A garota foi embora e eu fiquei sozinha no estúdio com Christopher, arrumando as coisas que estavam bagunçadas. Aquela era a pior parte, aquelas falas de “Tira isso daqui!” ou “Muda aquela cadeira de lugar” deixavam a sala sempre uma bagunça ao final de cada ensaio. Tecnicamente eu ainda não poderia usar aquelas salas, elas eram privilegiadas aos fotógrafos profissionais, mas o Du sempre insistia que eu deveria usá-las, ele dizia que sabia que eu era responsável a tal ponto. Assim que as coisas se arrumaram corri para fora, tentando ficar o mais longe daquele menino possível, peguei minha mochila e coloquei a caixinha de presente dentro do primeiro bolso. Dois passo depois de sair senti uma mão gelada me puxar pela alça da mochila. Gritei, mas foi tarde de mais, um pano molhado abafava todos os meus gritos. Não me surpreendi quando vi quem era meu raptor: Christopher.

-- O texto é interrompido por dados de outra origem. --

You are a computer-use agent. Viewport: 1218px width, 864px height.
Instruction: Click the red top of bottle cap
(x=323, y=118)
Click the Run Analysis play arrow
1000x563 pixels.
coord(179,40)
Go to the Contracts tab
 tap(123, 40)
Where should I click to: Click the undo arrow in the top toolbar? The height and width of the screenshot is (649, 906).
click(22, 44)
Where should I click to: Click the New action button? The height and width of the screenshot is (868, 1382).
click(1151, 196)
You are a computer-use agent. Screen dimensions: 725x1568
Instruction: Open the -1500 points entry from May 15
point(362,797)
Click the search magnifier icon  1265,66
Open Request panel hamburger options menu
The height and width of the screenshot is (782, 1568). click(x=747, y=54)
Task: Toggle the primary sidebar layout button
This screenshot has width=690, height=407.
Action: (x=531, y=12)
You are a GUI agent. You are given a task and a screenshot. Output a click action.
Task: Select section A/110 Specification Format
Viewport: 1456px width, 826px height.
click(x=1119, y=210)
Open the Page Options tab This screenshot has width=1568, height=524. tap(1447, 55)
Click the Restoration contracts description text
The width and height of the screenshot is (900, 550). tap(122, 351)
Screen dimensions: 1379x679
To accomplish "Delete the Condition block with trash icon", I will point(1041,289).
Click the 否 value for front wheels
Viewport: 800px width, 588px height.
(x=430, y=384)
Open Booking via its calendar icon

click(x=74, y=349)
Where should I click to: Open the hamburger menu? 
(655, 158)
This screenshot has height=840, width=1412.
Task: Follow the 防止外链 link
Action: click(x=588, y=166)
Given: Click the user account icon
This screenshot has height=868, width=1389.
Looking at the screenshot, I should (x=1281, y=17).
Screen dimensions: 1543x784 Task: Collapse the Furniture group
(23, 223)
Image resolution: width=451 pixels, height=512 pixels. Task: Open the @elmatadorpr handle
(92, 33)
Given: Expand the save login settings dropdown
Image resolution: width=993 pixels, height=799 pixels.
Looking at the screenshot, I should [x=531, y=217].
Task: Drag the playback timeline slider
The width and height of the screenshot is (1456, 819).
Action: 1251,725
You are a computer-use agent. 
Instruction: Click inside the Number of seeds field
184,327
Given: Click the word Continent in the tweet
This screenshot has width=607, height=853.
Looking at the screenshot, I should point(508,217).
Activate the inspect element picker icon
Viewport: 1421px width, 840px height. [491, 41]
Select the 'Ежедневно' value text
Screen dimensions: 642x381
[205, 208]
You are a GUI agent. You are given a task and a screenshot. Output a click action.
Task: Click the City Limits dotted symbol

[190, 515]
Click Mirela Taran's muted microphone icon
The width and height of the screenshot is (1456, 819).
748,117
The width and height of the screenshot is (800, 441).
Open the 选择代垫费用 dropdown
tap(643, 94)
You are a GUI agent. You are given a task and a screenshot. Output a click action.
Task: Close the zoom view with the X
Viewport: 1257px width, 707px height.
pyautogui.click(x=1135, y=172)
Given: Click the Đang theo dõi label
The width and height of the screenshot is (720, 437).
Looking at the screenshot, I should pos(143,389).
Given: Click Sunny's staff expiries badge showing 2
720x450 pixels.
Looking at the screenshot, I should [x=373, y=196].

- Eu preciso que você fique quieta, okay? Eu juro que não vou te machucar, eu só preciso... – Meu coração batia rápido e mesmo com o pano eu gritava por ajuda, me debatia tentando me livrar de seus braços fortes. – Eu só preciso conversar, mas você poderia ficar parada pelo menos? – Sua voz saia como navalha aos meus ouvidos, eram como gritos de guerra.  Me debati mais ainda e consegui soltar um dos braços cobertos por um casaco, mas isso só fez com que ele me segurasse ainda mais forte, depois que ele conseguiu me segurar. – MARGO! EU PRECISO QUE VOCÊ FIQUE PARADA, EU NÃO VOU... – ele gritou, mas eu fui mais rápida, levantei meu joelho e o chutei de costas, acertei em seu ponto mais fraco, mas ele não me soltou, mesmo urrando de dor. Ele soltou um monte de palavrões, e eu fiquei feliz – pelo menos um pouco – por te-lo feito sofrer ao menos um pouco. – Por favor colabora Margo, eu não vou te soltar se você não ficar quieta. – Eu não ia ficar ali com aquele cara, eu não ia para de lutar, ele podia me matar. Um pedaço do pano que cobria minha boca escorregou e seu dedo branco apareceu na frente de meus lábios, não hesitei em morde-lo, o mordi até ele finalmente largar minha boca, então eu gritei, gritei por socorro, em quanto ele me arrastava cada vez mais para a sala do piano.

- ME SOLTA – Eu gritei enquanto ele tentava calar minha boca. Meus gritos saiam, mas eram abafados em partes por suas mãos, que tentavam a toda trancar minha respiração. Ele não desistiu até que o fez. Eu acabei não vendo nada, pois meus olhos escureceram rápido de mais. Antes que eu pudesse ter chance de salvar minha vida.